El sonido de la confusión.

por Manel Mourning

Cuando pasan horas después de la primera copa de más y los teléfonos echan humo buscando un proveedor de sustancias ilegales, la música vuelve una y otra vez a las conversaciones. No nos gusta hablar de música. No nos gusta hablar de nada serio nunca. Hablar es de pesados. Era una de mis últimas noches en Barcelona y, como era usual, Adrián, Jaime y yo nos quedamos aislados en una mesa de una decrépita bodega de Poble Sec. No sé quién empezó a hablar de Spacemen 3, pero esa noche los tres amigos los elevamos a un Olimpo musical donde nadie los había elevado antes y estuvimos repasado en la memoria, canción por canción, los cuatro discos de esta maravillosa banda inglesa. Mi teoría, total y empíricamente probada, dice que no se puede hablar de ellos sin estar bajo el efecto de sustancias que alteren tu sentido de la percepción. Escuchar Suicide o Big City sin estar ebrio o drogado es malgastar una de las cosas más importantes que nos ha dado la música contemporánea.

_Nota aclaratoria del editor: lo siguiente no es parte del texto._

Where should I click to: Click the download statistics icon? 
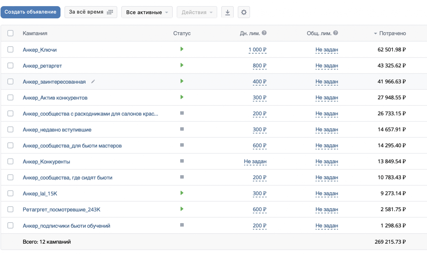click(x=227, y=12)
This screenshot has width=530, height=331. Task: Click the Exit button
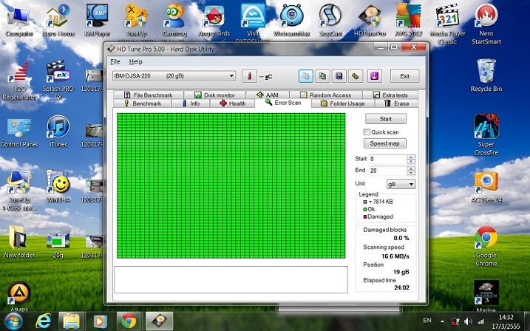(404, 76)
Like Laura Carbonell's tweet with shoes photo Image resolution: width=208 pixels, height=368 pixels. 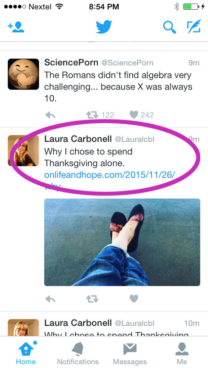click(x=134, y=298)
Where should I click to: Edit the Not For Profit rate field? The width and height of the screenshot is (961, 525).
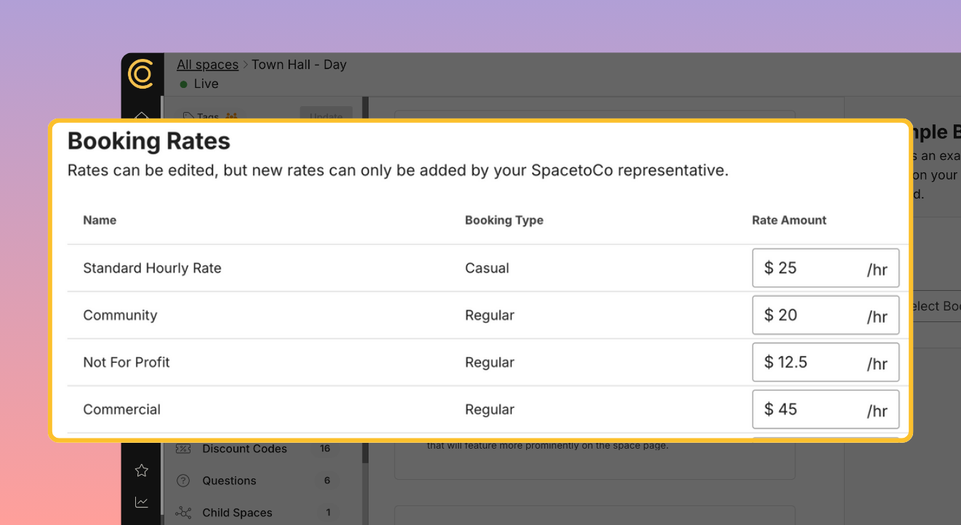coord(826,362)
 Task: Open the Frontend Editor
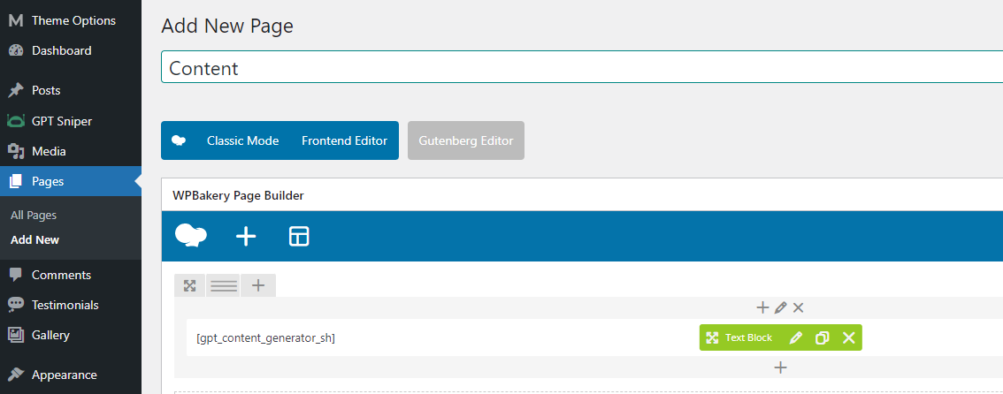coord(344,140)
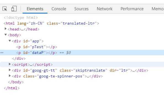The width and height of the screenshot is (164, 104).
Task: Select the doctype html line
Action: click(x=21, y=18)

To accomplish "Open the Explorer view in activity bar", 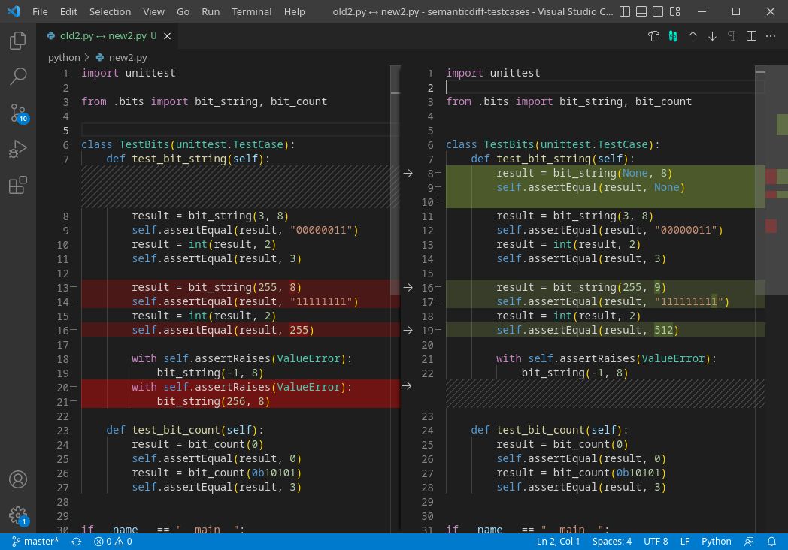I will coord(17,40).
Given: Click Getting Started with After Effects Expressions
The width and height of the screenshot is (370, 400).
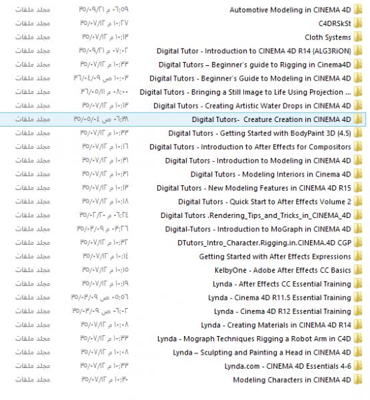Looking at the screenshot, I should [275, 257].
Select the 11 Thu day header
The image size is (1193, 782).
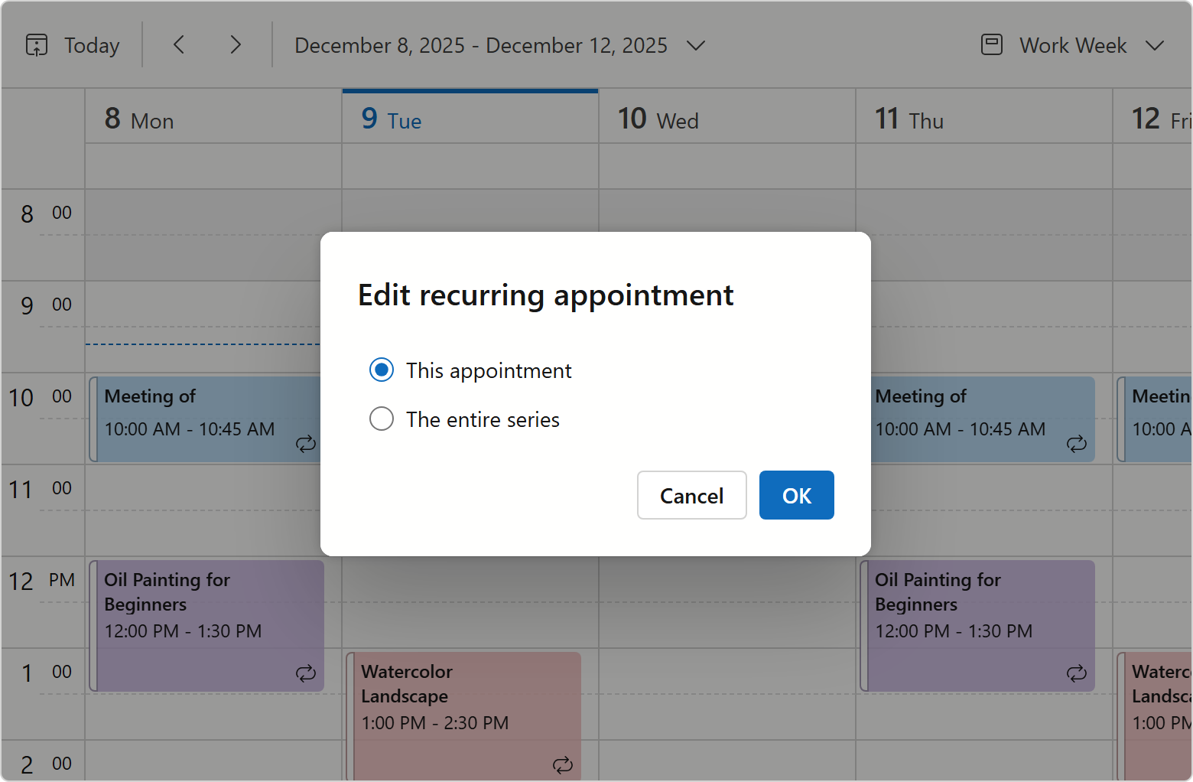pyautogui.click(x=909, y=119)
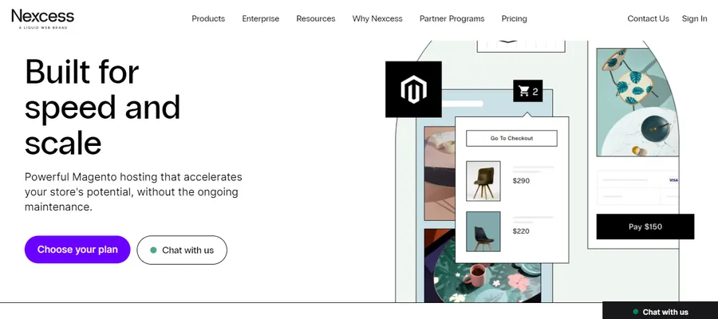Viewport: 718px width, 319px height.
Task: Click the Magento logo icon
Action: (413, 89)
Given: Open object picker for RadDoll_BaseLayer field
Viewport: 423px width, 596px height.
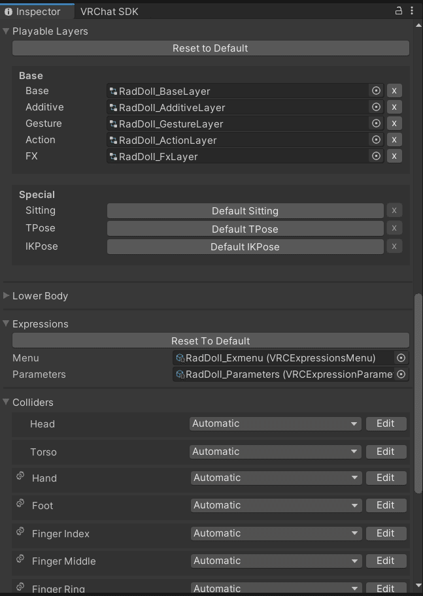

Spacemen 3 fueron capaces de entender y plasmar físicamente el proceso de transformación a estado gaseoso de una consciencia humana. La espiritualidad se queda corta y vuelve al plano físico después de una voltereta etérea. Es el sonido de un incendio en otra dimensión. Es un globo aerostático habitante de la metáfora que sube y sube y no da cuartel y llega hasta el sol. Spacemen 3 es un sitio donde solo existe Spacemen 3. Un viaje de ida y vuelta y otra vez ida y ahí se queda. El Garage, el Rock, el Drone, la Psicodelia, el Postpunk, el Space Rock y la música en general se van a tomar por el culo si hablas de Spacemen 3, una banda que mezcló todos los estilos en un mismo sonido y consiguió algo que solo puedes apreciar en su totalidad si perteneces a una raza extraterrestre carente de cuerpo físico. El grado de subversión sensorial y del motín contra lo físico aumenta disco tras disco, es algo obvio, pero hay que saber apreciar los dos primeros discos. Sound Of Confusion y The Perfect Prescription, pese a pertenecer al Garage y al Rock más que los dos últimos trabajos, son discos conceptuales lejos de poder meterse en un zurrón. La progresión del espacio y del tiempo no avanzan a la par a medida que nos adentramos en el minutaje de cada uno de ellos y tal como ellos dijeron “es una visión de un viaje lisérgico desde su simple origen al explosivo final, con sus altos y sus bajos completamente intactos”. El efecto conseguido queda fielmente representado en títulos y canciones como Ectasy Symphony, Take Me To The Other Side, Losing Touch With My Mind o Transparent Radiation. O la significativa Call The Doctor, canción que advierte sónicamente de los fatales efectos de una sobredosis. Con Playing With Fire, la banda abre la caja de Pandora, desata las plagas del Apocalipsis y nos lleva a un país lejano del que nunca jamás vamos a volver. La nave espacial despega con un ruido ensordecedor y nos lleva a través del tiempo a un sitio muy raro en el que se está muy bien. El drone, el feedback, las distorsiones y los susurros separan nuestros pies del suelo y nos aleccionan en el motto de la banda, “Taking drugs to make music to take drugs to”. Su cuarto disco es una obra maestra como hay pocas.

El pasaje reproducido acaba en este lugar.